Everyone wants to know what the BEST exercises are to ‘whittle away the middle’, especially during beach season! The truth is there are countless ways to work your core and gain overall strength in your abdomen and low back. But, performing them safely and effectively is the key to any exercise program. In fact, when you execute a total body strength training program that includes basic exercises such as the squat, a push-up, and a pull-up, you are engaging your core more effectively for overall strength than when you simply focus on a particular “ab exercise”. However, if you want to add additional core exercises to your existing strength program, consider these core moves.

PRONE HOVER:
The “Hover” is an exercise that can be done anywhere and at any time with NO EQUIPMENT. Simply lie facedown on a mat, when you’re ready, position yourself so that your body is supported by your bent elbows and toes.

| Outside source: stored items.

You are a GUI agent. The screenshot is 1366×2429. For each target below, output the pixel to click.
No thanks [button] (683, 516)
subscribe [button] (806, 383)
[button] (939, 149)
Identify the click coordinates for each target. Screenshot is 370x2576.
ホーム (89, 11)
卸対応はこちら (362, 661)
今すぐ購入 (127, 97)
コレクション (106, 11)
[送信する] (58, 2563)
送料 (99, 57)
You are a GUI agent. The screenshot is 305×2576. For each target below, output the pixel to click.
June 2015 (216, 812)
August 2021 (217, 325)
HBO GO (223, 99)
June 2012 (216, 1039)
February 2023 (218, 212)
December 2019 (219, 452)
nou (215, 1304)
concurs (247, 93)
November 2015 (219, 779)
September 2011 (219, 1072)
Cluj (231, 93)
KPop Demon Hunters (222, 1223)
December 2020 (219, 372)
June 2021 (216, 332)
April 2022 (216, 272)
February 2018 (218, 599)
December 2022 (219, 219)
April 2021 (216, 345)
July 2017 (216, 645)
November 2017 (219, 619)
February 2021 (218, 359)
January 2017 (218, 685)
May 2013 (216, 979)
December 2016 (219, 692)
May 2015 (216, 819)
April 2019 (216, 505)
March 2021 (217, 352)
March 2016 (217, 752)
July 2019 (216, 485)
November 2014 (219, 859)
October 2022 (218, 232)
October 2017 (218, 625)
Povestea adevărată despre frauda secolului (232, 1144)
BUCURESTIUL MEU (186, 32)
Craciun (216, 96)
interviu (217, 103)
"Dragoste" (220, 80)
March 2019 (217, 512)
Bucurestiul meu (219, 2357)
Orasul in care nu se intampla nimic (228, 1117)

Maintain straight alignment of your body from the top of your head, through your ear, shoulder, hip, knee and ankle ~ now hold for 30-60 seconds!

SIDE HOVER:
The hover can also be performed on your side to target your oblique muscles. Lie on the mat on your side, with your legs atop one another, align your elbow directly under your shoulder and lift your hips to the sky so that you are supported by your feet and elbow ~ now hold for 15-30 seconds!

SIDEBENDS:
Whether you use dumbbell, cable or tubing, this exercise will target the oblique muscles in your torso. Stand with your feet hip-width apart. Place the weight in your right hand along the outside of your right leg and place your left hand behind your head while maintaining straight alignment of your spine. Lower the weight down your right leg toward your knee (without bending forward) and return to a standing position. Repeat 10-15 times on each side.

BICYCLE:
No, we are not talking about cardio here! To perform the bicycle exercise for abdominals, lie in a supine position (face up) on a mat. Place hands behind your head (without pulling on your neck). Bend knees so that they are at a 90 degree angle directly above your hips. Begin by alternately touching your right elbow to your left knee in a ‘crunch’ position and repeat on the opposite side until you have completed 10 reps on each side. Remember to exhale as you touch knees to elbows.

V-SIT with a twist:
This exercise can be done with or without additional weight. Begin by sitting on the floor with your knees bent at 90 degrees and your heels pressed in to the mat (so that your body makes the shape of a V). Maintain alignment with your spine so that there is a straight line from the top of your head to your tailbone. Extend you hands out in front of you over your bent knees. Rotate your torso as far as possible to the right while still maintaining spinal alignment, now rotate as far left as possible, then return to the start position. If this seems simple, add a 5lb weight (or a medicine ball) in your hands as you rotate. Remember to keep your chest elevated and your back straight as you rotate through the exercise.

Keep in mind that you can have the best core strengthening program design, but if you follow that program with a diet void of proper nutrients, or worse, filled with highly processed food, you will never see the results of your hard work! So, train hard and keep it clean!